15th-century bard Tudur Penllyn wrote that Tŷ Gwyn half stood in the waves. His patron, local landowner Gruffudd Fychan, is said to have built Tŷ Gwyn as a safe house where, during the Wars of the Roses, exiled Lancastrians could land by boat or depart safely. Today, the building is now home to a Davy Jones’ Locker nautically-themed restaurant and a maritime museum where you can learn about various shipwrecks that have happened in the local waters.
We couldn’t highlight Barmouth’s virtues without making reference to its beach. Barmouth has one of the most quaint beaches in the area, a quintessential British seaside spot with five miles of sandy beach to enjoy. Kids will love the donkey rides, paddling, building sandcastles and burying themselves in the sand. Dogs are welcome here, which is a big bonus.
Visiting Barmouth is best in the summer, because there’s a traditional funfair throughout the summer right on the beach, full of rides that the kiddies will love after a day playing in the sun. If you don’t enjoy sunbathing, amusement arcades and shops along the shoreline will liven up a leisurely stroll.
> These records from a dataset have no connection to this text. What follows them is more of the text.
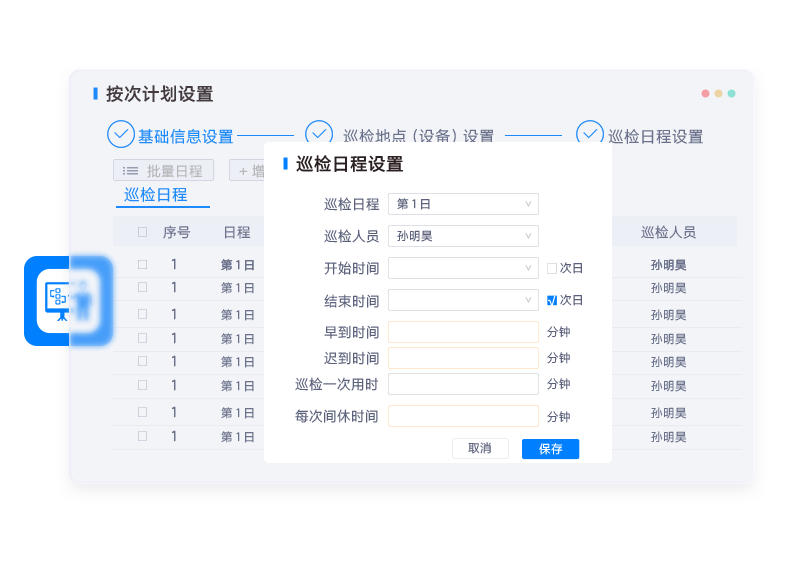Expand the 巡检人员 dropdown showing 孙明昊
This screenshot has width=791, height=567.
tap(463, 236)
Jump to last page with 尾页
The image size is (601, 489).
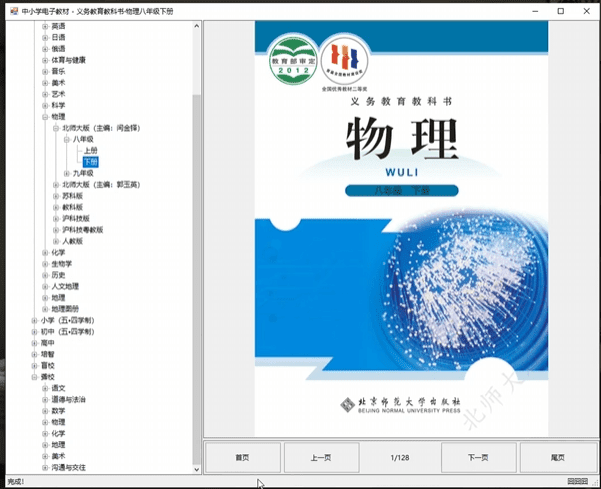pyautogui.click(x=557, y=457)
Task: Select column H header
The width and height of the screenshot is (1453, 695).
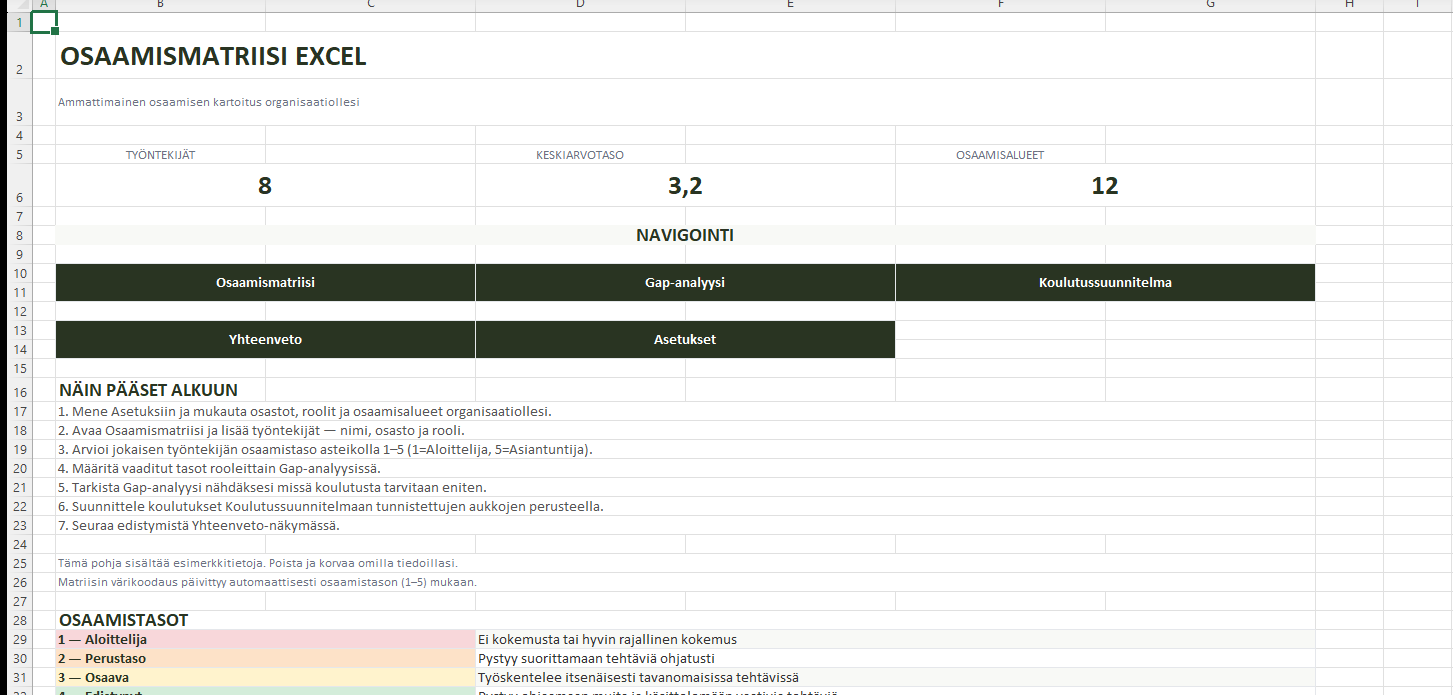Action: click(x=1349, y=5)

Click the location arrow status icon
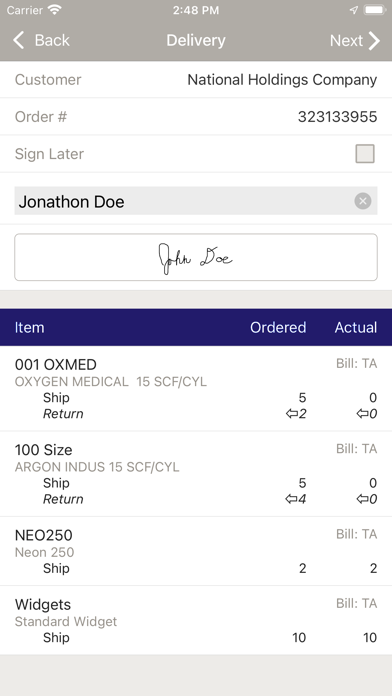click(353, 10)
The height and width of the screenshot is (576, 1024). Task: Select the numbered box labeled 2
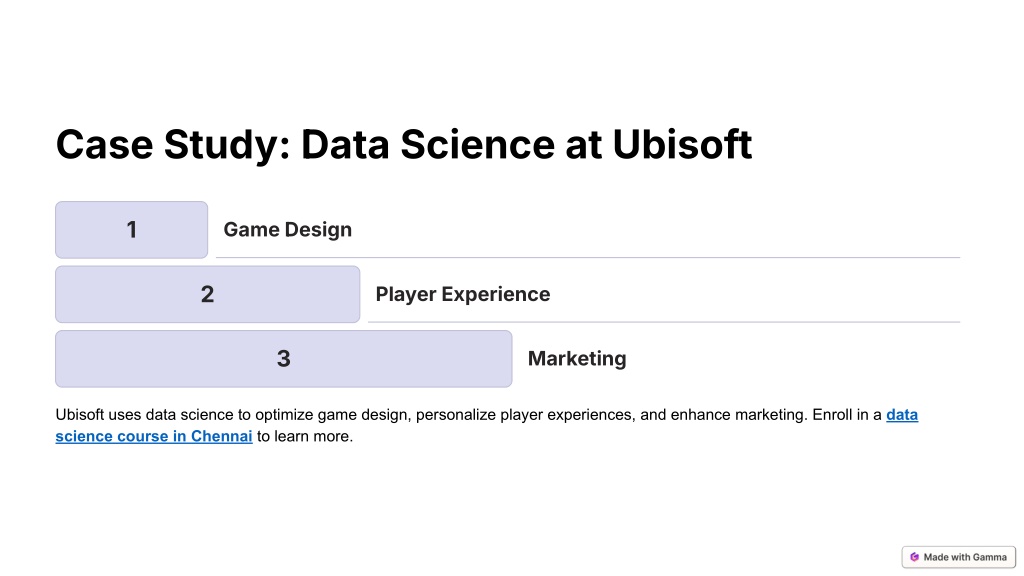[x=208, y=294]
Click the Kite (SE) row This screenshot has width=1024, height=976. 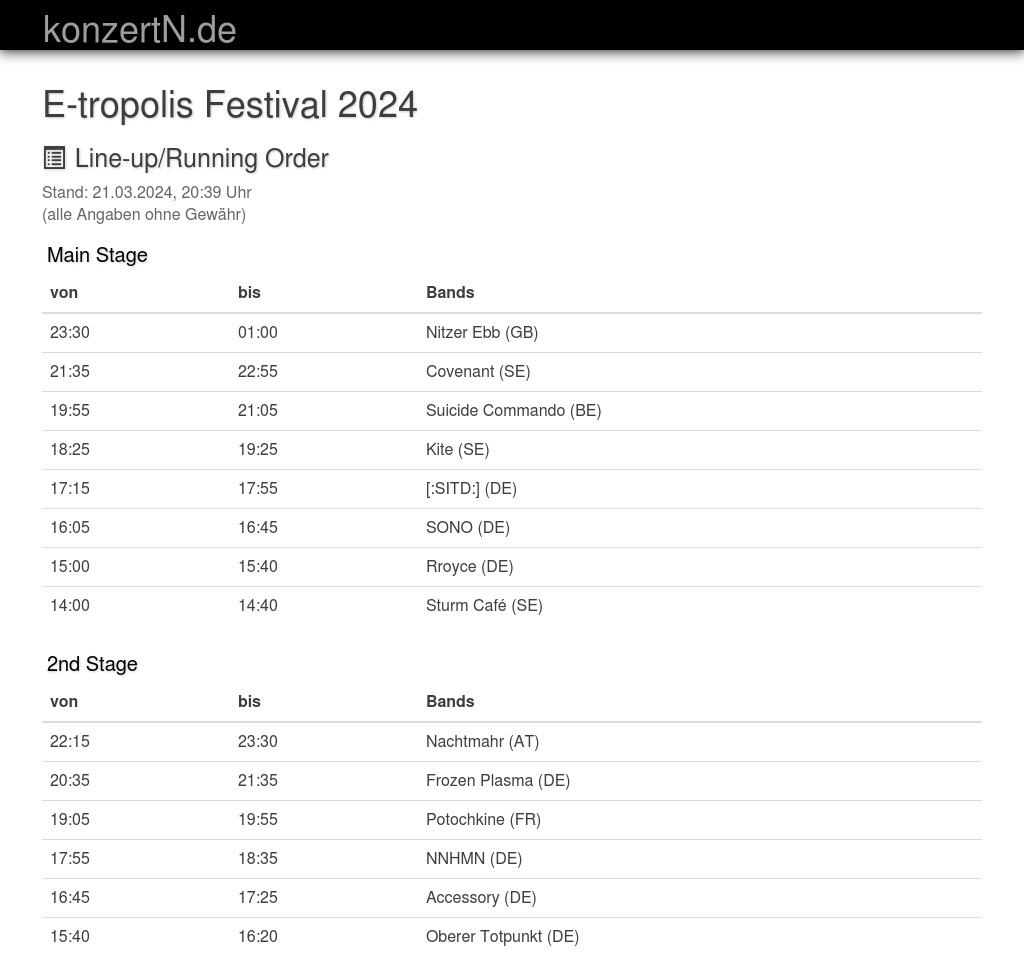[x=457, y=450]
Are you and your pooch looking for a scenic stop after a beautiful beach walk in Barmouth? The Bath House right on the beach is the place! Dogs are always welcome into the conservatory and on the terrace outside with plenty of fresh water and plenty of belly rubs on offer!
In the early 19th century, The Bath House offered seaweed baths to holiday makers within the building and also ran a series of ‘bathing machines’ erected in the sands as restorative therapies; the perfect tonic to the smog and toil of inner city life. Today, it’s a thriving coffee shop and ice-cream parlour with friendly staff, homemade, tasty food and an enormous range of ice-creams.
Our favourite thing to order here are the (extremely) filling foot-long hot dogs, and because they’re licensed, they’re fantastic to wash down with a beer. You’ll want to sit here all day. It is a superb setting with views over the estuary stretching out into open water. In the sunshine, it’s absolutely glorious.
“With a fine sea view in front, the mountains behind, the glorious estuary running eight miles inland, and Cadair Idris within compass of a day’s walk, Barmouth can always hold its own against any rival.”
These are the words of William Wordsworth who visited Barmouth in the 1800s, and it would be fair to say that today’s visitors wouldn’t disagree with him! So what are you waiting for? Plan your visit now!